第四章 水撒き【2007―2009年、長澤真一】

第一話 二人のはじまり

 ……モニターに、教え子の冴えない演技が写しだされている。


 冴えない、と言うのは表現が違う。最初から必死で、精一杯で、後半からは体力が足りなくてスピードが落ちている演技。終盤の三回転ルッツを転倒しなかったのはいい。でも、着氷でもたついた。その後のステップは、エッジが浅くて、レベルが取れていないかもしれない。最後のダブルアクセルでステップアウトする。アクセルは得意な分もったいない。

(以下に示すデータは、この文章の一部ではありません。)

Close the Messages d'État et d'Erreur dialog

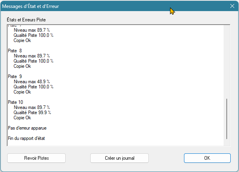[x=232, y=6]
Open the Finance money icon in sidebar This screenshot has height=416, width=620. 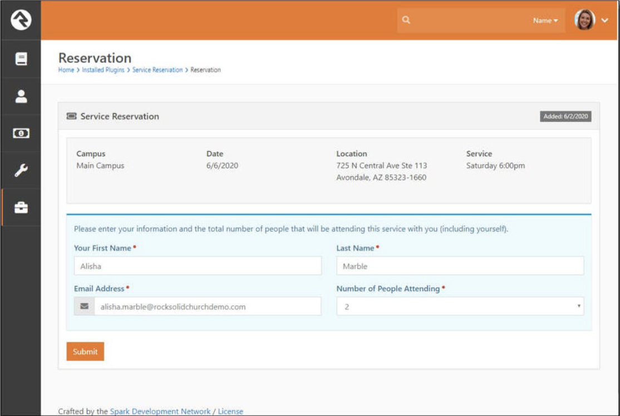pos(21,134)
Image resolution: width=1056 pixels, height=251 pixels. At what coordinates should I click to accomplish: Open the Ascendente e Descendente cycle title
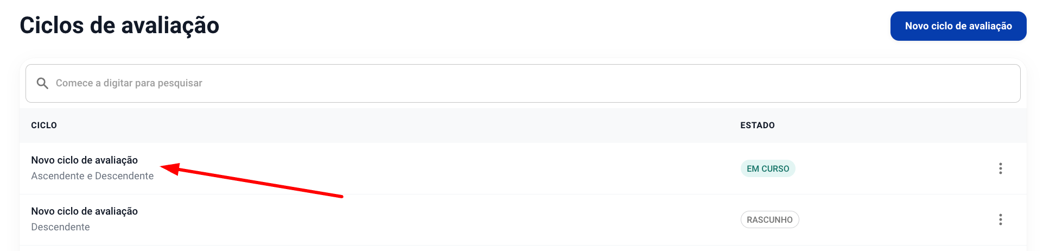pyautogui.click(x=85, y=160)
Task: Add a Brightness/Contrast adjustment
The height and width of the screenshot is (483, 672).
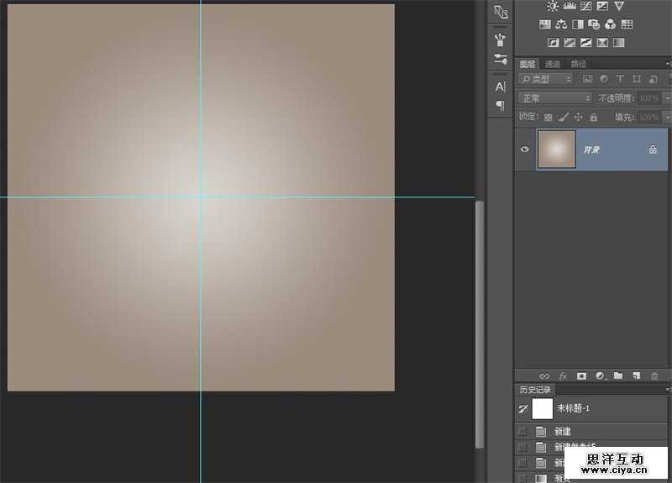Action: click(553, 7)
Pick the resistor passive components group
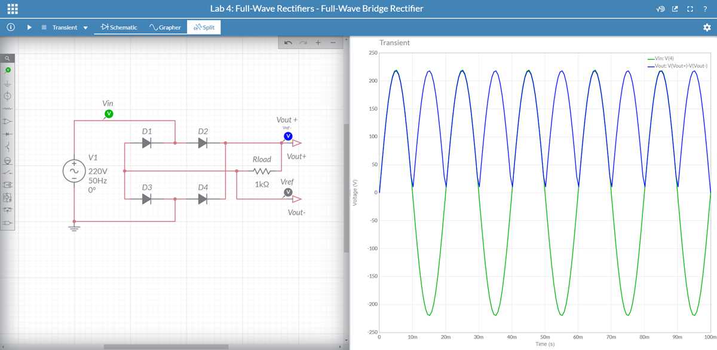This screenshot has height=350, width=717. coord(8,109)
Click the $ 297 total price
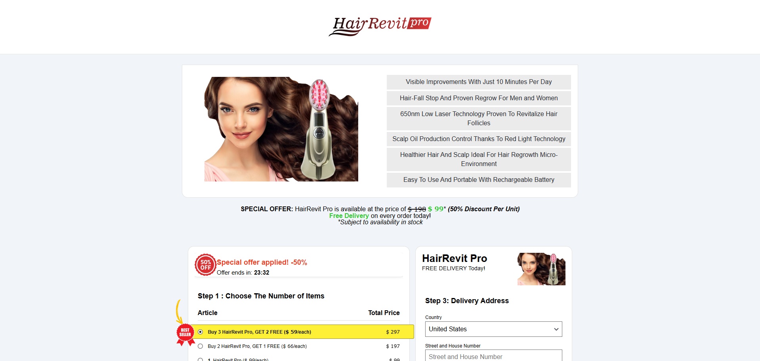This screenshot has height=361, width=760. coord(393,332)
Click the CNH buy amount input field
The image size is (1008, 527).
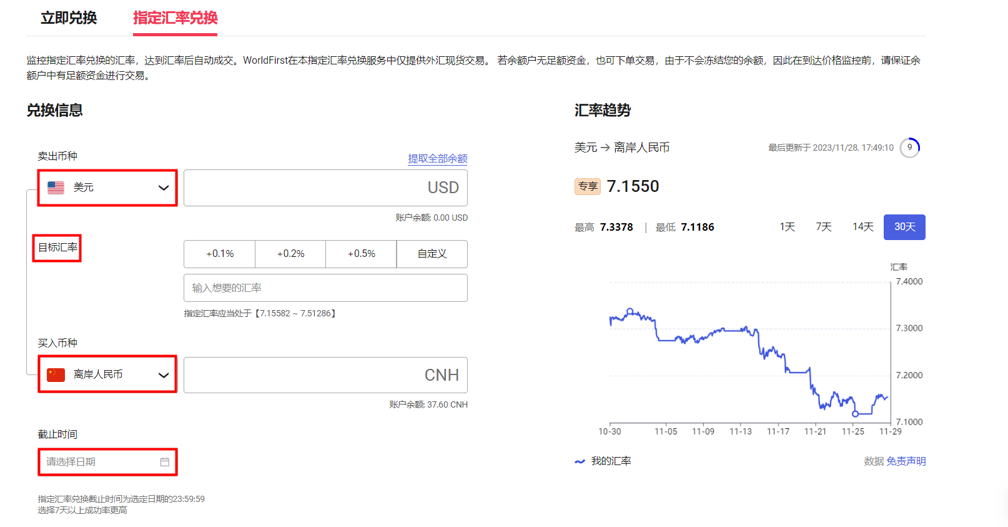[325, 375]
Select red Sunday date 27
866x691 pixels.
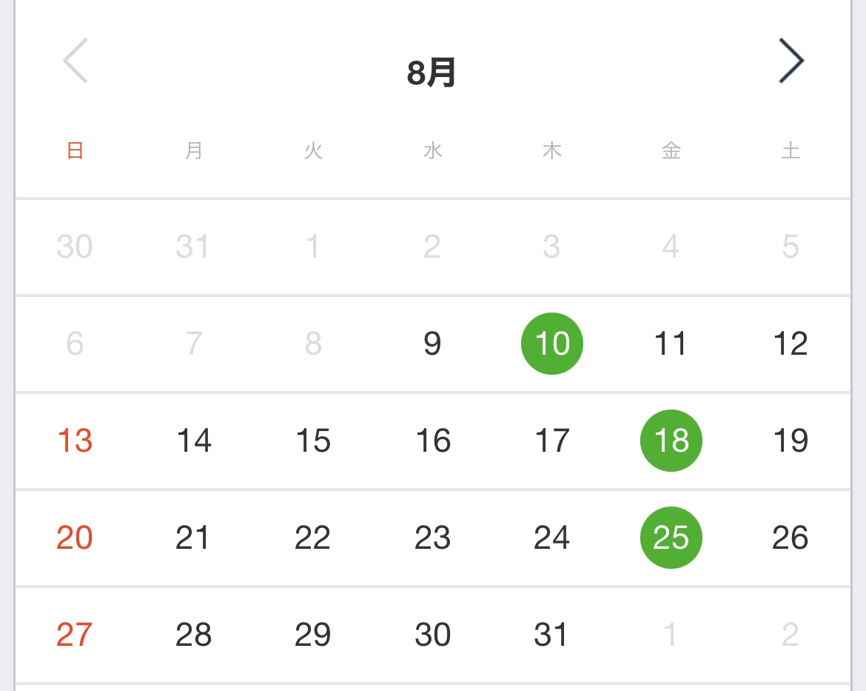click(x=74, y=635)
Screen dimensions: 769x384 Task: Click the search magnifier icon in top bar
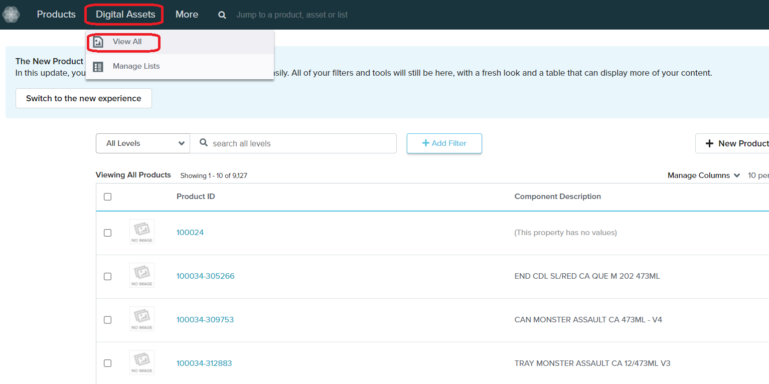[222, 15]
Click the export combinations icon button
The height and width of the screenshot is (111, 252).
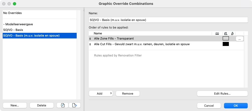point(74,105)

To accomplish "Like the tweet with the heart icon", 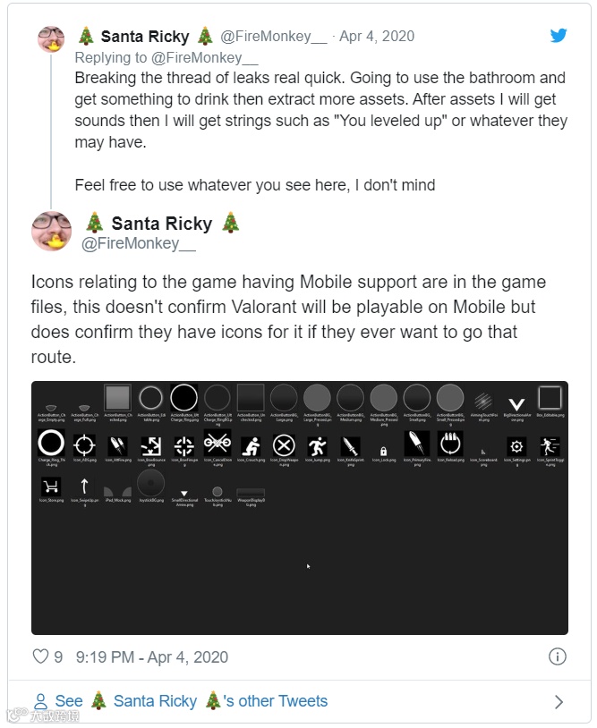I will pyautogui.click(x=40, y=657).

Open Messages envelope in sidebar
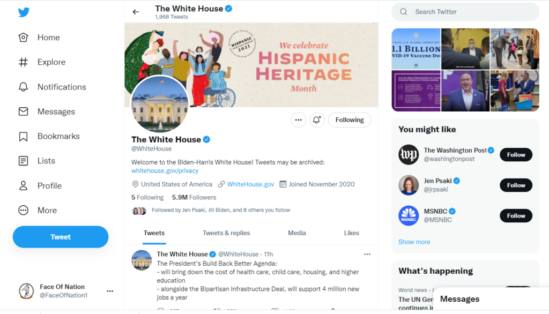pos(23,111)
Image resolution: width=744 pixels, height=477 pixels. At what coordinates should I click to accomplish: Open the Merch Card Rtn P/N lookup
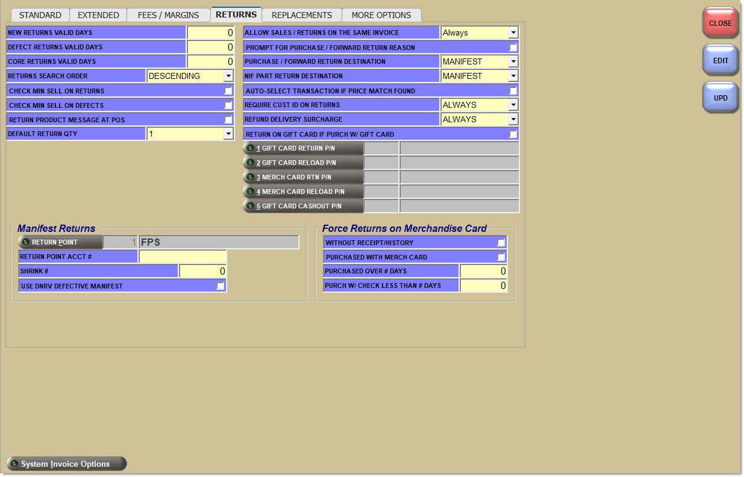(303, 178)
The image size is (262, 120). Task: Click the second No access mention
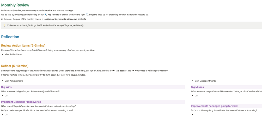[140, 71]
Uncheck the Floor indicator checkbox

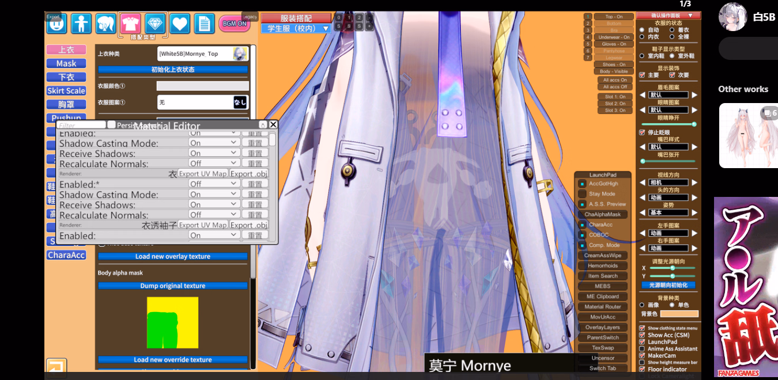[642, 370]
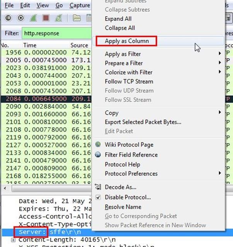Stop the running capture with the red square
Viewport: 233px width, 247px height.
[46, 18]
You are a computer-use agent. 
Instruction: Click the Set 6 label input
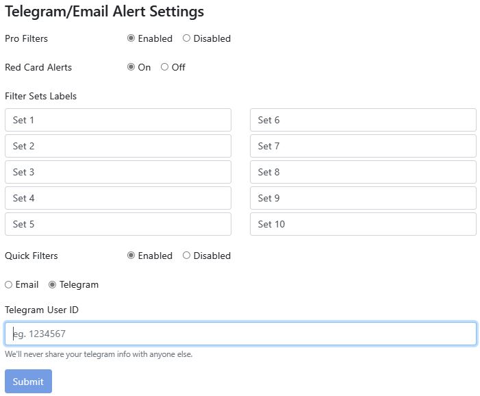coord(363,120)
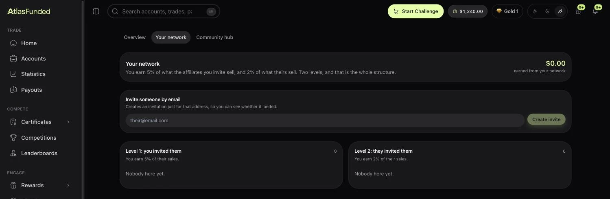Switch to the Community hub tab
The height and width of the screenshot is (199, 610).
[214, 37]
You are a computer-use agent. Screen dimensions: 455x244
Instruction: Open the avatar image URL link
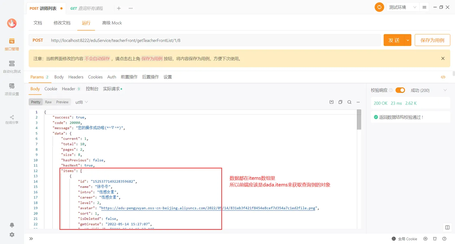click(x=208, y=208)
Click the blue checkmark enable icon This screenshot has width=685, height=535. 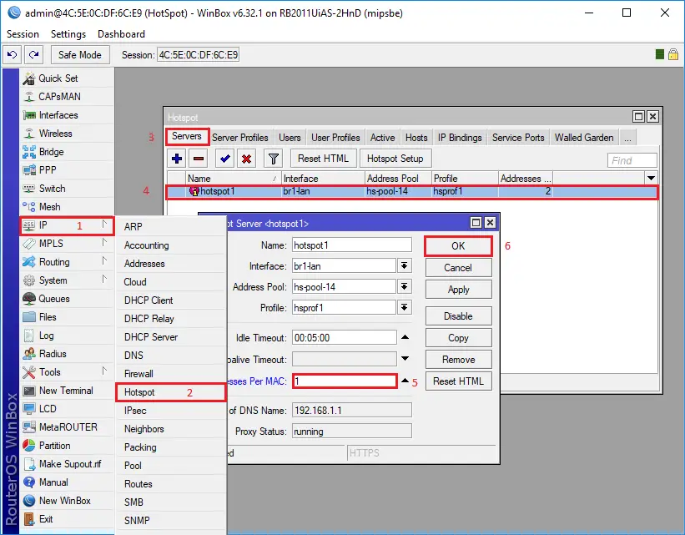(224, 159)
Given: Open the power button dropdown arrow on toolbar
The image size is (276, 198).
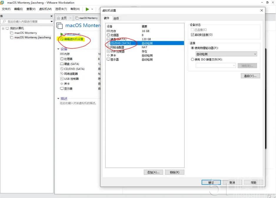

 二〇〇七年の全日本ジュニア選手権、男子フリーでの演技である。

 点数が表示されて、俺は教え子の頭を軽く叩いた。音にするとポンポン、という感じ。得点は115.10。


「気にするな、そういう時もあるって。初めての全日本ジュニアなんだから、むしろここまでできて上出来じゃないか」


 むしろ、トリプルアクセルがプログラムにない中、フリーで後六人残して二位に入れているのは立派である。今年ジュニアデビューなら、これは上出来じゃないだろうか。

 納得しないように教え子の神原出雲が唇を歪ませた。つい慌てて周りを見る。この全日本ジュニアはテレビカメラが回っている。やばい。この顔が映っていたらと思うとヒヤヒヤする。


「出雲、顔。顔!」


 一応注意するが、余計に出雲は顔を険しくさせた。ぶすくれていても顔の良さが隠せていないのだから凄い。


「良くやったよ。本当に」

「……長澤先生は上出来だと思うかもしれないけど、俺は違う」


 声に滲んでいるのは、まっすぐな悔しさ。

 出雲は勝つつもりで臨んでいた。それは知っている。どんな試合でも、負けたくはないのだ。

 しかし俺は、現状的に全日本ジュニアの優勝は無理だろうなと思っていた。全日本ジュニア選手権は日本各地から実力者が集まっている。しかも、今ジュニアのトップ選手は、日本のエースの紀ノ川彗と並べるほどの力を持っている。ジュニア一年目の喘息持ちの子がいきなり勝てるような場所ではない。

 そう言っても出雲は納得しないだろう。


 ……キス&クライを離れてから盛岡に帰るまで、出雲は俺と目を合わせようともしなかった。